Under Rule 15(a), a party may amend his complaint once as a matter of course before the defendant files a responsive pleading, and may amend his complaint with the court’s permission after that. Even where the court’s permission is required, leave to amend “shall be freely given when justice so requires.” Id. And, the court should ordinarily allow amendment if, by doing so, plaintiff can cure the defect. See Curley v. Perry, 246 F.3d 1278, 1284 (10th Cir.), cert. denied, 534 U.S. 922, 122 S.Ct. 274, 151 L.Ed.2d 201 (2001); Reynoldson v. Shillinger, 907 F.2d 124,126 (10th Cir.1990); Triplett v. Leflore County, Okla., 712 F.2d 444, 446 (10th Cir.1983). Thus, we first must determine whether plaintiffs allegations are sufficient to state a claim for compensatory or punitive damages.

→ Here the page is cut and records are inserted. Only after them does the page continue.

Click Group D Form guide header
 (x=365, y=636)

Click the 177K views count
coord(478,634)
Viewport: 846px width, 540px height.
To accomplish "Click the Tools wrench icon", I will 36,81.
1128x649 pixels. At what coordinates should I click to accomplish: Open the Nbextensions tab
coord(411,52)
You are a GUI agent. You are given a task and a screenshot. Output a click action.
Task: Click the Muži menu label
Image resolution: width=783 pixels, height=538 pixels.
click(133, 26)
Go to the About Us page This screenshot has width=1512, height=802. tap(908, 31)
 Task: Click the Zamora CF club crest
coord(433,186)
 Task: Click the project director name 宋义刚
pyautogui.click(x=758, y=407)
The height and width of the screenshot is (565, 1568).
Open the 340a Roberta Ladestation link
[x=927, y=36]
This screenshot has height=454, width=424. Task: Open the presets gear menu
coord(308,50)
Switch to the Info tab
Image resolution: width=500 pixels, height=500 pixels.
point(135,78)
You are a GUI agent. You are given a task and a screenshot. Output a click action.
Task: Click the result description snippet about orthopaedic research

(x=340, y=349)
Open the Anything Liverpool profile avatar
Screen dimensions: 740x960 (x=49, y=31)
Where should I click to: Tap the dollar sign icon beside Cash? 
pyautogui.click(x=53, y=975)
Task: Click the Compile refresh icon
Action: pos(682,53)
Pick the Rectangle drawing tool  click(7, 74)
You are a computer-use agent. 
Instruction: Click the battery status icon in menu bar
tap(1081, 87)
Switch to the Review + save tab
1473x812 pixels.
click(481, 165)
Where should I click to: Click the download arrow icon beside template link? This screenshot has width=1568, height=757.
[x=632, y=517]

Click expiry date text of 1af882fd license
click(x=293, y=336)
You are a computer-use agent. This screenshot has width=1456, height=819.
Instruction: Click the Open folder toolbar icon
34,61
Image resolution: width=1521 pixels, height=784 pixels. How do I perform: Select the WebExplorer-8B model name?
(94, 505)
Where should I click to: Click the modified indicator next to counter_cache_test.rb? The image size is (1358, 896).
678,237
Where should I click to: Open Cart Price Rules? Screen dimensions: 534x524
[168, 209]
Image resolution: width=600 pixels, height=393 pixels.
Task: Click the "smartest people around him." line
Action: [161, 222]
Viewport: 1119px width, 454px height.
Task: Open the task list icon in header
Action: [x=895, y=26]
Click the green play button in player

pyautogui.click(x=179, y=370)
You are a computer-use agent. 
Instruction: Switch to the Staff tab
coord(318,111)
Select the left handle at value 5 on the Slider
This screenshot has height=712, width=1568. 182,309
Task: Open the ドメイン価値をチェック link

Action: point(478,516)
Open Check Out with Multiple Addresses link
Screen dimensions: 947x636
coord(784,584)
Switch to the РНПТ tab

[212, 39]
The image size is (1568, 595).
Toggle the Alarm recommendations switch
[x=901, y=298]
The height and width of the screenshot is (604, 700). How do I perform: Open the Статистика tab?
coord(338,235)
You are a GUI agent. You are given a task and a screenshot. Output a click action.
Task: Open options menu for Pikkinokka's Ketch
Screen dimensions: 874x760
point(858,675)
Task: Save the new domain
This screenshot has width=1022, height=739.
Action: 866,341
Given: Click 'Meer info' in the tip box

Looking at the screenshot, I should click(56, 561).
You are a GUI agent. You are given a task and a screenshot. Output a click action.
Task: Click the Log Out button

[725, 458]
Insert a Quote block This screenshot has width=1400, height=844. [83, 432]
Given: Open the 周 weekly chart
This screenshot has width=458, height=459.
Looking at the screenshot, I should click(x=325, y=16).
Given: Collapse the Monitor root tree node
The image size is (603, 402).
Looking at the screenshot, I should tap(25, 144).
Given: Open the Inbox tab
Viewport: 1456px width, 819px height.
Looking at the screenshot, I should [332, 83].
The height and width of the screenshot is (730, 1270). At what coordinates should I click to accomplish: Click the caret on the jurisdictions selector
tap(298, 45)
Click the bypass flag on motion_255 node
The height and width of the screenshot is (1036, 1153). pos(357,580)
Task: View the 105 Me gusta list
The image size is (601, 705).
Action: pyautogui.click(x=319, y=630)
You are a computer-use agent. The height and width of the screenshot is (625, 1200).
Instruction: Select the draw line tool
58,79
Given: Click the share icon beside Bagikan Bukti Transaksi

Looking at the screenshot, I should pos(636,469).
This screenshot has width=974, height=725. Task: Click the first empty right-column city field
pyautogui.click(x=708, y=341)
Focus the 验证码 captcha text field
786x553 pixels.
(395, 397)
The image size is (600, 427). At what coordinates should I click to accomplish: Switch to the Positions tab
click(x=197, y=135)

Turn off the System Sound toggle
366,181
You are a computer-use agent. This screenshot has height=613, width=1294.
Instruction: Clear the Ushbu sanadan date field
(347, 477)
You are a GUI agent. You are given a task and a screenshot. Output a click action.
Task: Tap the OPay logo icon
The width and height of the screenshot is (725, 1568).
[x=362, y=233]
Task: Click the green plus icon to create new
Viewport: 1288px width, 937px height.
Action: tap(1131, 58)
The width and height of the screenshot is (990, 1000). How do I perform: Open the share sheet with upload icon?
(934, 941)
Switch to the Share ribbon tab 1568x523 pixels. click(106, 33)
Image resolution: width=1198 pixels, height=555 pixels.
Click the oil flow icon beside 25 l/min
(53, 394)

We conclude that plaintiffs allegations, as a whole, suggest that he likely will be able to plead a claim for compensatory damages and punitive damages if given a chance to file an amended complaint. Under the Prison Litigation Reform Act, “[n]o Federal civil action may be brought by a prisoner confined in a jail, prison, or other correctional facility, for mental or emotional injury suffered while in custody without a prior showing of physical injury.” 42 U.S.C.